WHAT TO DO:
1. In the undecidability thread below, rewrite the paragraph beginning "We should prove that this language is undecidable" more briefly, keeping its main facts.
2. Carry on the undecidability thread below from where it stops.

DOCUMENT SECTION:
>>>
This question is part of the undecidable lecture by Jeff Erickson.

$$\{\langle M\rangle\mid M \text{ accepts at least one string }w\text{ in space }|w|^2\}$$

We should prove that this language is undecidable. So what i tried is to create a new TM $M'$ where $M'$ moves $|w|^2$ steps to the right and than tries to accept $w$. So in my opinion that would solve the Accept Problem which we know is undecidable.

My problem with this is that we don't actually get $w$ as an input we just ask if there is a word that accepts after $|w|^2$ steps. And i don't really know how to handle this.


1 Answer 1


Let $\text{AnySpaceSquare}$ denote the language in the question.

Let us reduce the well-known undecidable language $\text{Accept} :=\{\langle M, w\rangle\mid\text{Turing machine }M\text{ accepts }w\}$ to $\text{AnySpaceSquare}$.

Suppose a TM $M$ and a word $w$ is given. Construct TM $M'$ so that upon any input, it will simulate $M$ on input $w$, ignoring the input completely.
<<<
DATA PROVIDED:
>>>
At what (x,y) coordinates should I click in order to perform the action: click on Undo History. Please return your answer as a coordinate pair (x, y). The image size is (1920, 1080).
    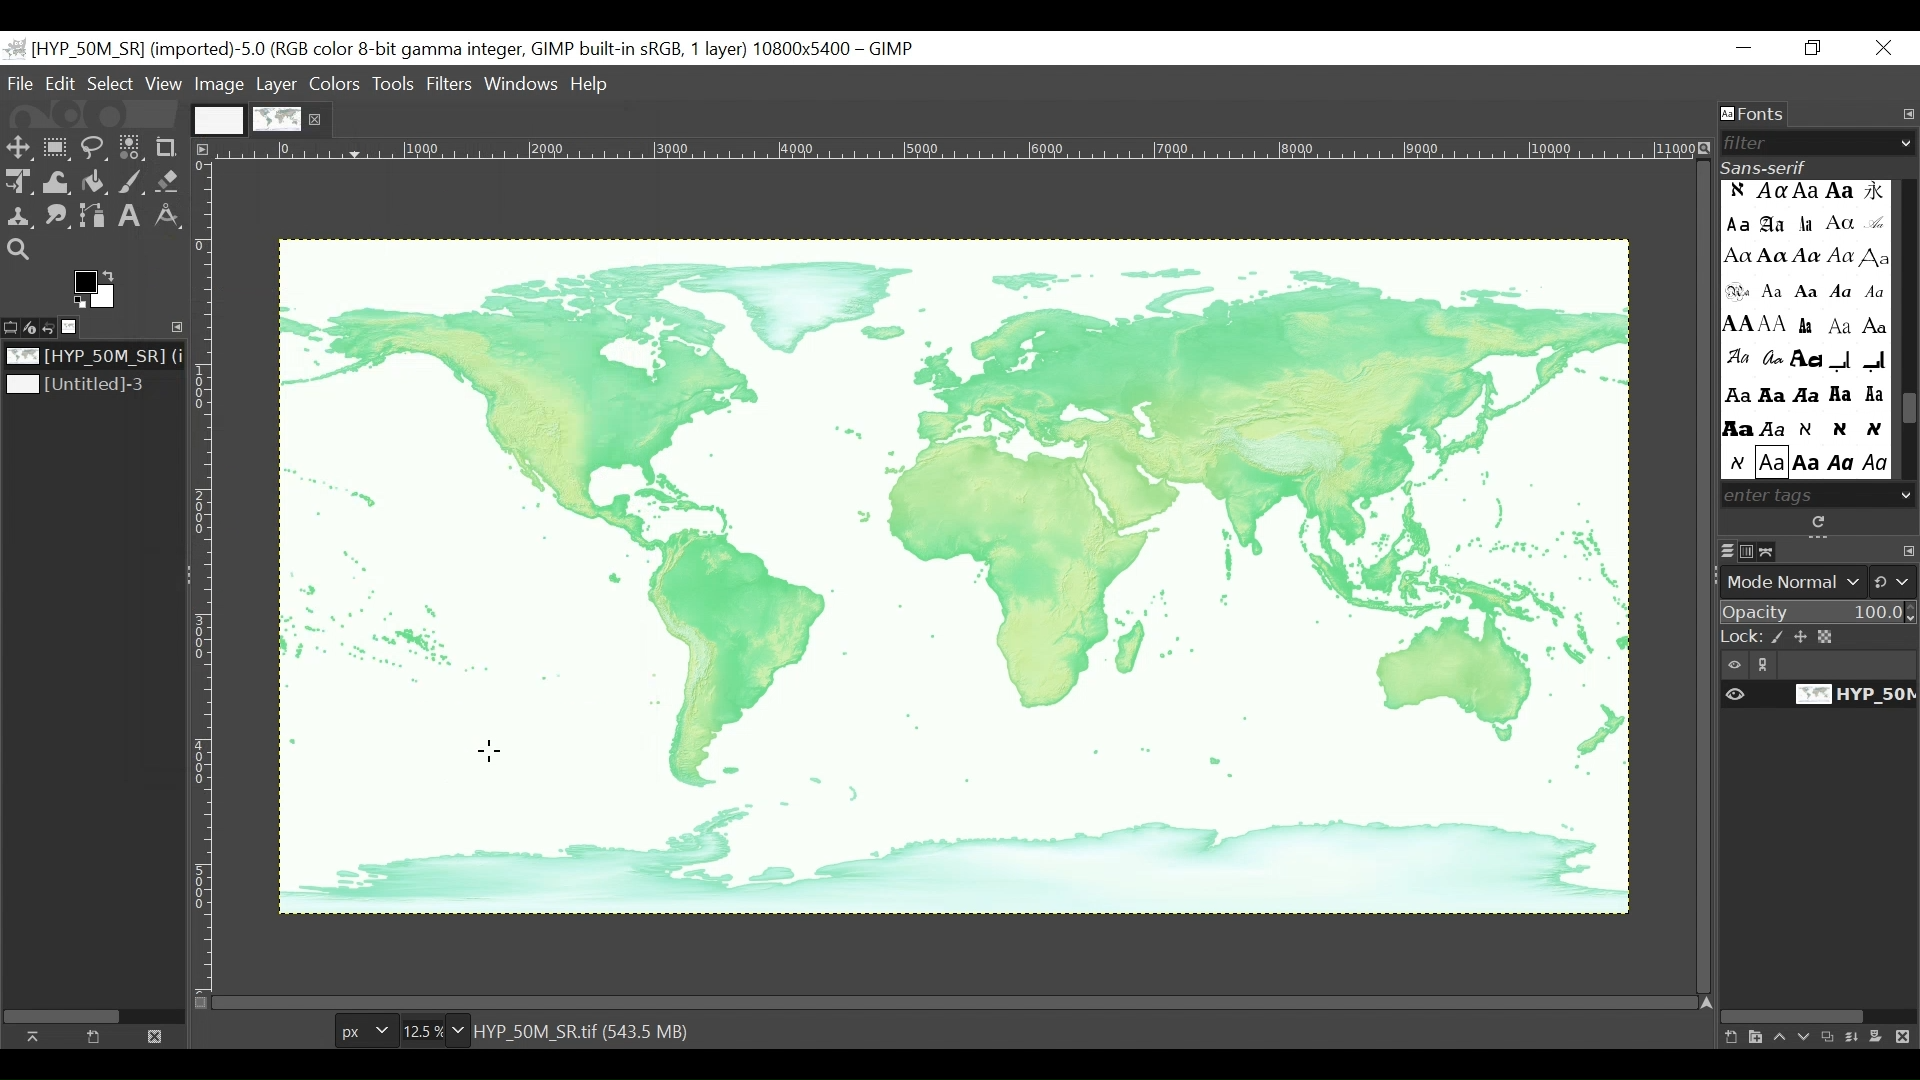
<<<
IN RESPONSE:
1. The language must be shown undecidable. The attempted approach builds a new TM $M'$ that moves $|w|^2$ steps to the right and then tries to accept $w$. In the poster's view, this would solve the Accept Problem, which is known to be undecidable.

2.
  1. Upon any input $v$, $M'$ erases that input.
  2. $M'$ writes $w$ on the tape. (So, $M'$ should have $w$ hard-encoded in its states and transitions.) Up to now, $M'$ should use at most $\max(|v|,|w|)+1$ spaces.
  3. $M'$ runs as if it were $M$.
  4. If the simulated $M$ accepts/rejects/runs forever/whatever, so does $M'$ respectively.

Let us check the map $\langle M, w\rangle\to \langle M'\rangle$.

  • If $\langle M, w\rangle\not\in \text{Accept}$, $M'$ never accepts.
    So $\langle M'\rangle\not\in\text{AnySpaceSquare}$.
  • Otherwise, $\langle M, w\rangle\in \text{Accept}$.
    Let us say $M$ accepts $w$ in $n$ steps. These $n$ steps use at most $n+1$ spaces. Pick any word $v$ that is long enough, $M'$ should accept $v$ within $|v|^2$ spaces. In fact, any word at least $n+|w|+1$ long would be fine.
    So, $\langle M'\rangle\in\text{AnySpaceSquare}$.

Hence, if we could decide $\text{AnySpaceSquare}$, we could also decide $\text{Accept}$.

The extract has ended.